Binlerce yıl öncesine dayanan basit şematik bir görselleştirme becerisinin bir ürünü olan bu av sahnesinin, başlangıçta büyücü olarak kabul edilen yetenekli eller tarafından üretildiği konusunda genel bir uzlaşı vardır. Şayet bu mağara duvar resimlerini yapanlar büyücü sanatçılar ise imgelemlerinde onları bu şekilde görselleştirmeler yapmaya motive eden inanç imgeleri var demektir. Çünkü yukarıdaki duvar resminden de görüleceği üzere ne insan figürlerinde ne de hayvan figürlerinde detaylı betimlemeler ve üç boyut etkisi yaratacak ton modleleri yani fotografik gerçekliği yansıtma gibi bir amaçları yoktur. 

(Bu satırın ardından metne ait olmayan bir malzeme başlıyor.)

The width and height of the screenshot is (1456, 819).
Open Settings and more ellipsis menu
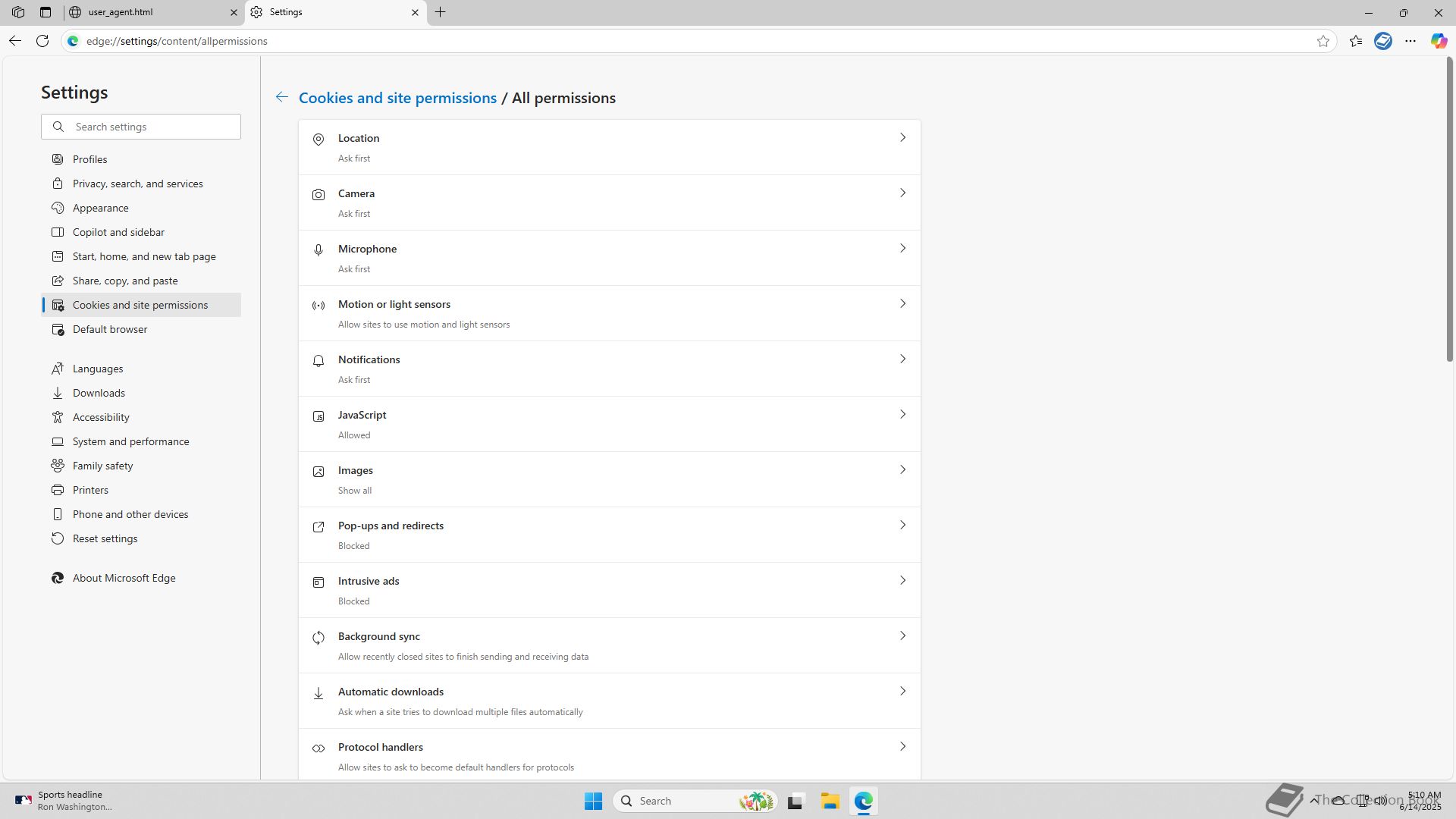pos(1410,41)
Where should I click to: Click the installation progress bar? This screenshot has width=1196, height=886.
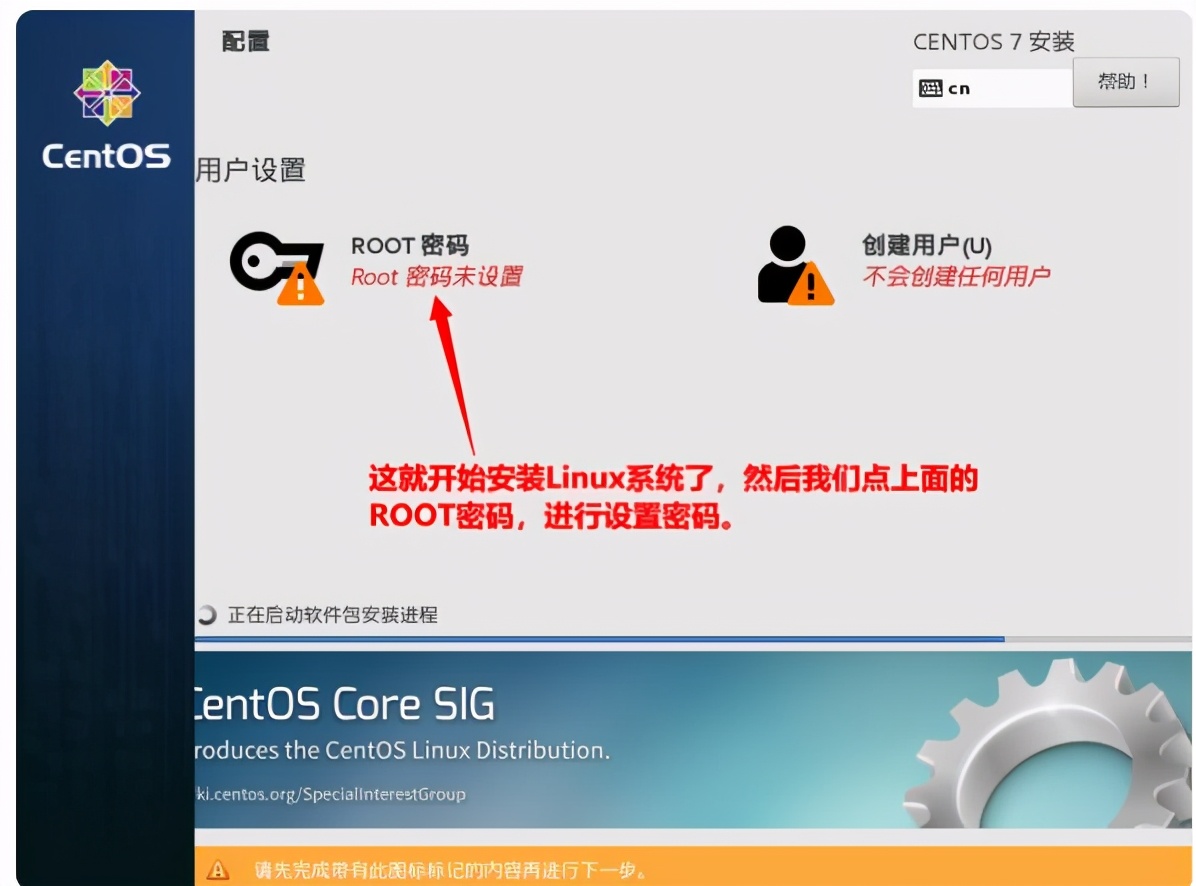click(600, 638)
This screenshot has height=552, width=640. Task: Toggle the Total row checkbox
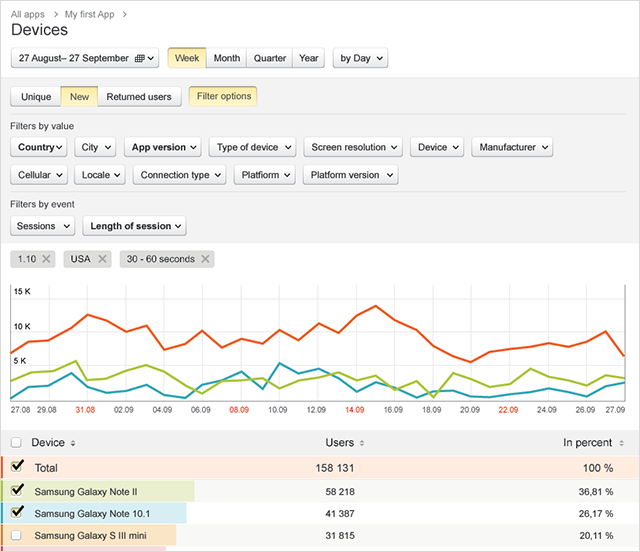click(x=17, y=467)
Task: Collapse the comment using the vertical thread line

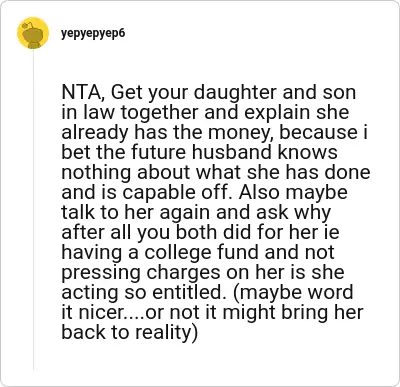Action: pyautogui.click(x=33, y=209)
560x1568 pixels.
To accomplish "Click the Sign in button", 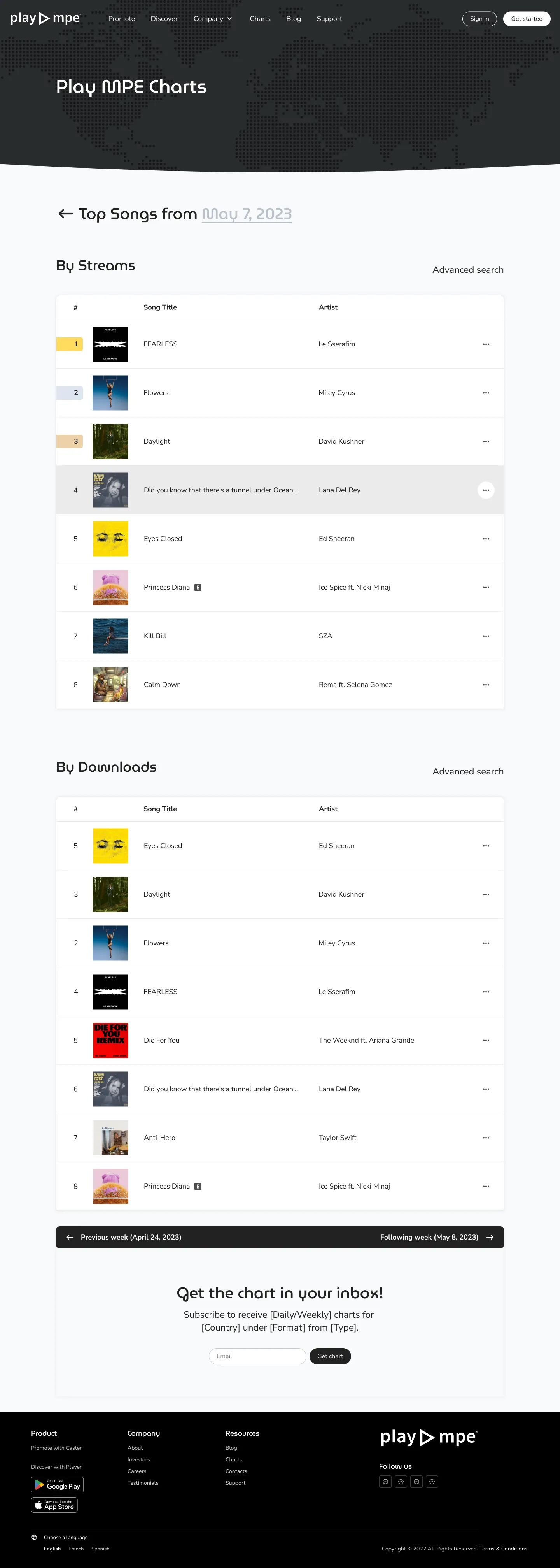I will [x=479, y=18].
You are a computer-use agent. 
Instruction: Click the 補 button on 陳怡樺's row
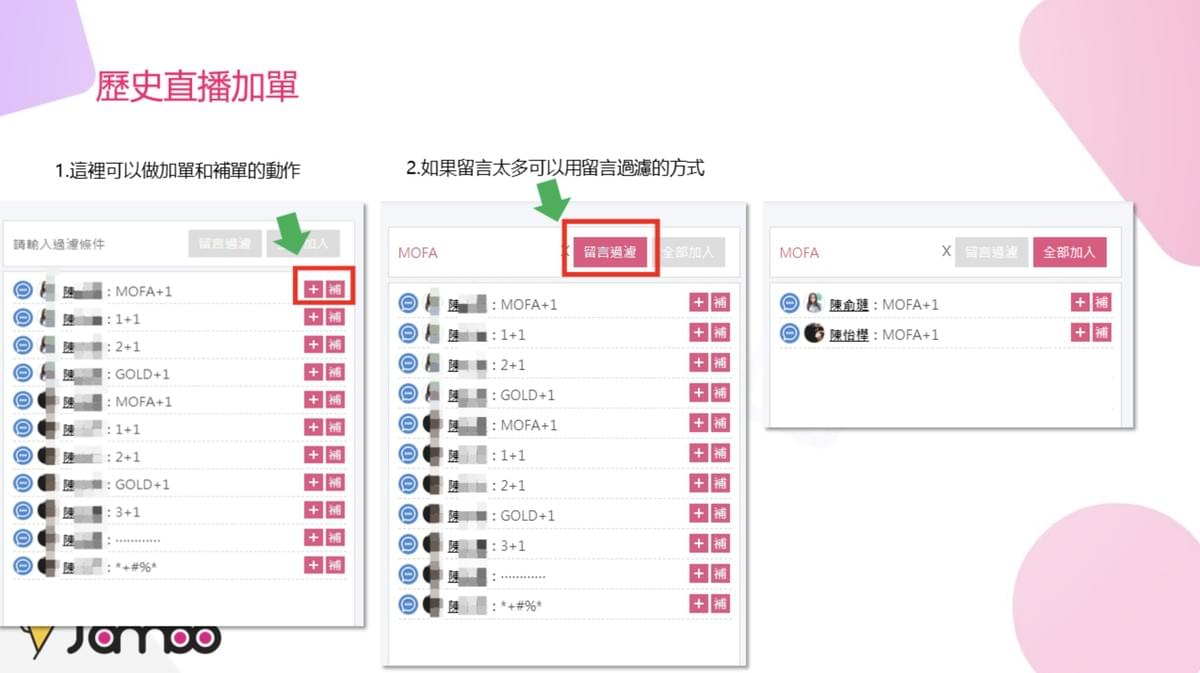(1101, 332)
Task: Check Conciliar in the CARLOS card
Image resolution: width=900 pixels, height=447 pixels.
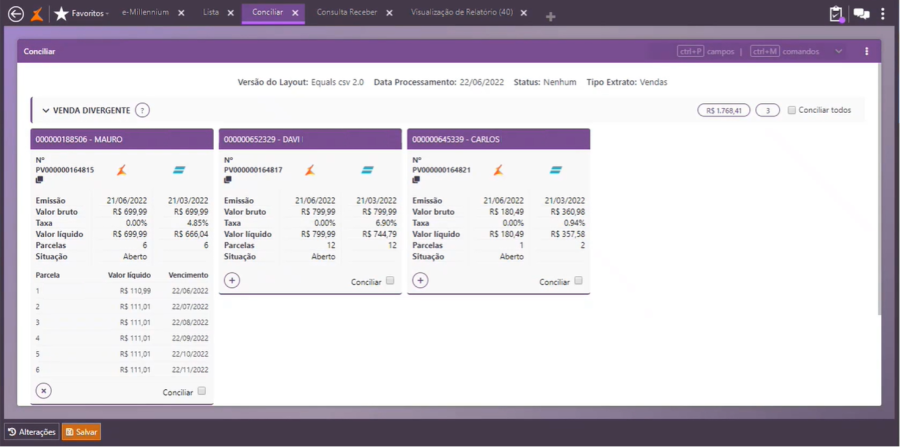Action: click(x=578, y=281)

Mağara duvar sahnesinde gerçekleşen bu av sahnesinin, gerçek hayatta da realize olmasının arzulandığı ritüelik bir büyü etkisi yaratmaya dönük olduğu düşünülmektedir. Yani duvar resminde gerçekleşen avın yaratacağı büyünün gerçek hayatta da karşılık bulacağına ve avcıların avlarını kolaylıkla gerçekleştirilebileceğine inandıklarına dair ortak bir kanaat vardır.

Tıpkı, büyü yoluyla zarar verilmek istenen bir insan için, onu temsil ettiği var sayılan basit bir bez bebeğe iğneler sokulması gibi.

Sanatın kökeni büyü müymüş? 

Atalarımız büyücü müymüş?

Şimdi ne görüyorsunuz sanatın aynasında?

Büyücü atalarımızın gözlerini mi?

O zaman,

Sanat Aşkına,

 Büyüye ve büyülenmeye devam….

Bir dahaki buluşmamıza kadar, şimdilik hoşça kalın, şu an ve her zaman, sanatla nefes alın, sanatla kalın.